# WHY must the pretty ones always be males!?



## GibblyGiblets (Oct 2, 2011)

Has anybody ever noticed that? it seems like the prettiest mice are always male :shock:

it's like they're mocking you

"haha we tempt you with out prettiness because we know you'll want to keep us!"

...or is that just me? :?

seriously though, I have 7 adult males at the moment, all but 2 are related to my girls as it stands right now xD I replaced an older male I kept with the intentions to breed but never bred with a male from my last litters. and I have a little Variegated in one of my current litters that is, ofcourse a boy, that I'm keeping :roll: the females in these two litters are pretty blah

eh, why me? lol


----------



## PPVallhunds (Jul 26, 2010)

It's called sods law and its out to get us all lol.

When I want siam I get blacks, when I wand doe s I get bucks, when I want bucks I get does, when I'm expecting good litters I get carp lol

Maybe a sacrifice to the mouseing God's is in order


----------



## DaisyTailsMousery (Nov 8, 2012)

I hate that!

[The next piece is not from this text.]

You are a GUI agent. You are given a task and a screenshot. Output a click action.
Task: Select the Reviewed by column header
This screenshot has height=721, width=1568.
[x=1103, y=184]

This is my first litter trying for an argente female... and every argente one was MALE!! It is nice to have nice colored bucks though, the only ones you can buy around here are albino feeders. I got lucky when I picked mine out


----------



## gyri (Nov 20, 2012)

I'm on the opposite boat. I have a young and fertile argente female and I want a male with red eyes or at the very least a male carrying the red eye trait and they all come out female. I've never produced a red-eye male. I eventually would like a long-haired argente mouse and all my long-haired mice are female too. It's freaking infuriating. Freaking isn't quite the word I was looking for...


----------



## littlelovesmousery (May 19, 2012)

That's why I have to cull all the bucks before they start getting fur. I don't have any room or need for any more bucks right now but if I start seeing markings, I'm a total sucker. I'd rather never know what the bucks would have been because I don't need them right now than let them get fur and then be disappointed because I REALLY don't have room to keep them.


----------